**Task prompt**
Your job with the data below is to output exactly the lines from the one holding "Given: Change language via the UK flag" down to the one holding "You are a computer-use agent. The", both included, and no others.
+++ Data shown +++
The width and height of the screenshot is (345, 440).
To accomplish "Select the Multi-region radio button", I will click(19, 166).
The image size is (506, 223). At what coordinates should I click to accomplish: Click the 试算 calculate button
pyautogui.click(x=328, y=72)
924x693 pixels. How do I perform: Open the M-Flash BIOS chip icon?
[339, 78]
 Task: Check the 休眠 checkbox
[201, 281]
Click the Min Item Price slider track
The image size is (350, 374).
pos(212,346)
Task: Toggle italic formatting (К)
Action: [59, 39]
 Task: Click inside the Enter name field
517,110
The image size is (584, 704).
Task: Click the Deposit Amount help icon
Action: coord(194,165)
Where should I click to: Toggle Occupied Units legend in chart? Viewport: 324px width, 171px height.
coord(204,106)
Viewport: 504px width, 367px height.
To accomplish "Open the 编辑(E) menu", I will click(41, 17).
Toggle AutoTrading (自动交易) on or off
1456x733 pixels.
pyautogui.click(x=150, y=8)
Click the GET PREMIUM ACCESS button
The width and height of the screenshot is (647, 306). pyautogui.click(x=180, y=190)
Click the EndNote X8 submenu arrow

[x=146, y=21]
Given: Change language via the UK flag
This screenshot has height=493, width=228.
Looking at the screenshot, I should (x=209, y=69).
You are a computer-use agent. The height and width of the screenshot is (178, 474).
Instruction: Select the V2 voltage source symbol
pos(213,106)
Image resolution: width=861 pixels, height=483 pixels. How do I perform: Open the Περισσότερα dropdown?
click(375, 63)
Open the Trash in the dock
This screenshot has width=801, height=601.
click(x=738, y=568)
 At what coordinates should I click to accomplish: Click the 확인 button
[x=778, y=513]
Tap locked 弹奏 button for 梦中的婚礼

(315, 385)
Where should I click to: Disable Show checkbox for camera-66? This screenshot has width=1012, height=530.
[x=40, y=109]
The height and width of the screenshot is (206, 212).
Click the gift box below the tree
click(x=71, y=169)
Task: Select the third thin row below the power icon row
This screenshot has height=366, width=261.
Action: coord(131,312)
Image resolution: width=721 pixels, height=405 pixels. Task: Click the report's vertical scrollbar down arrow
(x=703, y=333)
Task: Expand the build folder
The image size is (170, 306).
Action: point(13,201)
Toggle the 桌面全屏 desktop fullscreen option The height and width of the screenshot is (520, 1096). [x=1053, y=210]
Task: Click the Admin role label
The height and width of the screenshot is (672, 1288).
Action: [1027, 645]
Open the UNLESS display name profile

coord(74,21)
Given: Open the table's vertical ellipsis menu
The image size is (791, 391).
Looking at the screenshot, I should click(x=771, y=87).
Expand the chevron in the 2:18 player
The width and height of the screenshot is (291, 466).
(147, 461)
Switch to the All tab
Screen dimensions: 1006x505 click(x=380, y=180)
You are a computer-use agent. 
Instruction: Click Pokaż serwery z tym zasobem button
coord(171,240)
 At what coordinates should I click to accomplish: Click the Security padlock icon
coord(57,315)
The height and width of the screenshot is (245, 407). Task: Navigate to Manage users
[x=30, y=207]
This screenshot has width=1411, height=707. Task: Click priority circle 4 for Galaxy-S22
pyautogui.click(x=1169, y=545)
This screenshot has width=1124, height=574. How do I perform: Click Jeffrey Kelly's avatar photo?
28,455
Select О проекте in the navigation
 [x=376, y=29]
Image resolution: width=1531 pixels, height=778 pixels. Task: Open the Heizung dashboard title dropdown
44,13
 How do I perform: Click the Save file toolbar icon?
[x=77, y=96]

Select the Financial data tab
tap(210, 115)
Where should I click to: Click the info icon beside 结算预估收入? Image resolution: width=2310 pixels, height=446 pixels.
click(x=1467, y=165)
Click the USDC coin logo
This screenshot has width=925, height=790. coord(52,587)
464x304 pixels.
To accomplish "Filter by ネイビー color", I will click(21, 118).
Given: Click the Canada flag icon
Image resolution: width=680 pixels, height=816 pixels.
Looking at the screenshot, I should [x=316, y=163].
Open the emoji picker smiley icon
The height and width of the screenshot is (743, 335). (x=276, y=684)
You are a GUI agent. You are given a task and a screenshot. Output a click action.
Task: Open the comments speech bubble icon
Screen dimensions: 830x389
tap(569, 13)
+++
**Exercise output**
Given: Change language via the UK flag
This screenshot has height=493, width=228.
Looking at the screenshot, I should (x=209, y=69).
You are a computer-use agent. The height and width of the screenshot is (178, 474).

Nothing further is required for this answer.